On passera déjà à 10 000 € avec l’œuvre d’art à vendre signée Josèfa Ntjam, Dream’s Whisperer, choisie par la galerie d’art londonienne NiCOLETTi. Une sculpture « en céramique et potion » de l’artiste remarquée l’an passé au Palais de Tokyo dans l’exposition « Anticorps », et qui bénéficiait d’un solo show à Paris + pour mieux faire le buzz. L’ensemble d’œuvres exposé s’inspirait notamment du mythe imaginé par le groupe de techno américain des années 90, Drexciya, autour de l’existence d’une Atlantide noire issue des crimes réalisés pendant la traite négrière. Des femmes esclaves enceintes, jetées dans l’océan par les marchands pendant leur traversée, auraient donné naissance à des êtres hybrides plus ou moins divins, à l’image des deux sculptures aux airs de totems présentés sur le stand de la galerie anglaise, mêlant masques africains, tentacules et pattes de fauves.

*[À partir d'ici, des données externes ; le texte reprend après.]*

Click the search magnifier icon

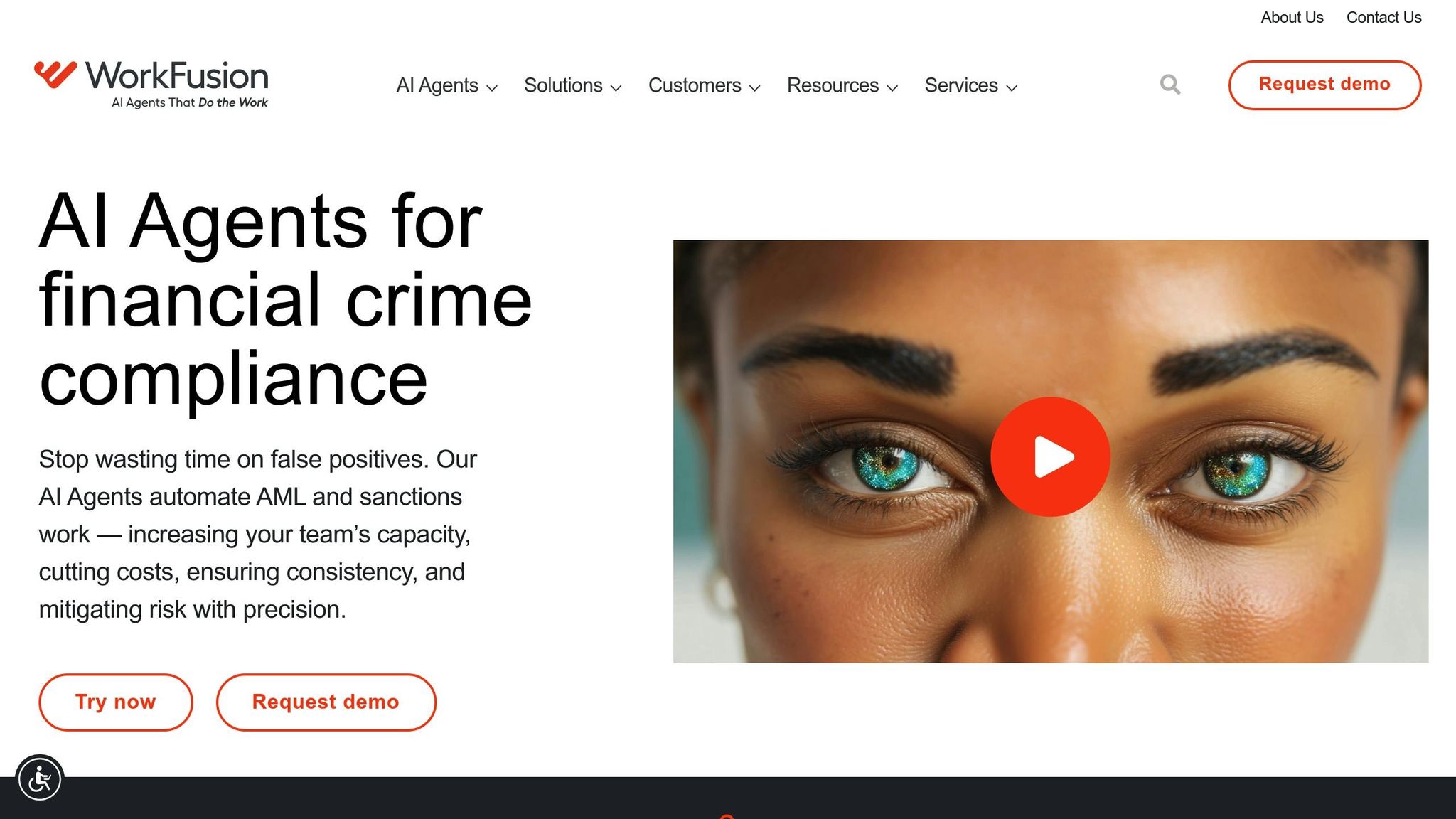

A 20 000 €, la journaliste de Beaux Arts Magazine choisit un tableau de Lucie Picandet : Agartha. En estimant que cette artiste est à découvrir absolument tant elle déploie une imagination folle « entre vingt mille lieux sous les mers et trip psychédélique ». Mais elle sélectionne aussi au même prix le collage de Dorothy Iannone, Ambiguity, de la série Flower Arrangement. Parce que la galerie d’art « Air de Paris n’en finit pas de ressortir des merveilles de cette artiste américaine féministe longtemps négligée, aujourd’hui âgée de 89 ans ».
La photo extraordinaire de Endre Tot, intitulée ZerO Demo (Viersen) et montrant une manifestation « pour rien » comme un acte de résistance, avec des banderoles brandies affichant des suites de zéro, ne vaut, elle, pas rien, puisqu’elle s’affiche à 25 000 € sur le marché de l’art. Les Rotoreliefs sérigraphiés de Marcel Duchamp font encore tourner les têtes grâce à la galerie d’art 1900-2000, qui les propose entre 30 000 et 40 000 €. Tandis que le collage de papiers colorés de Simon Fujiwara inspiré par Matisse, Who’s Identity Dive ? est estimé entre 35 000 et 50 000 € par Dvir Gallery.
Une étrange silhouette à la fois idéale et malmenée, sculptée par Bojan Sarcevic et mêlant marbre, pierre calcaire, bois de bouleau, mannequin, chemiser en soie et corde de jute, atteint déjà les 48 000 € à la galerie d’art Frank Elbaz. On passe à l’œuvre d’art à vendre entre 80 000 et 100 000 € de la plasticienne japonaise Chiharu Shiota, State of Being (Suitcase, Letters), puis à la toile issue de la dernière série du Mexicain Gabriel Orozco, Untitled, chiffrant entre 300 000 et 400 000 €, pour arriver aux poèmes brodés du maestro italien Alighiero Boetti, comme l’acrylique sur livre monté sur bois et broderie sur tissu Senza titolo (Tra l’incudine e il coltello), proposée à 800 000 €.
Et puis on trouvera aussi un tableau de Jean Hélion à la galerie d’art Le Minotaure, Composition constructiviste, vendu entre 800 000 et 1 000 000 €, ou un transfert sur céramique de Robert Rauschenberg, Untitled (Japanese Recreational Claywork), chez Thaddaeus Ropac, rappelant que le maître du pop art avait inventé cette technique dans les années 1980 avec des céramistes japonais. Pour mieux réinventer ses fameuses Combine Paintings.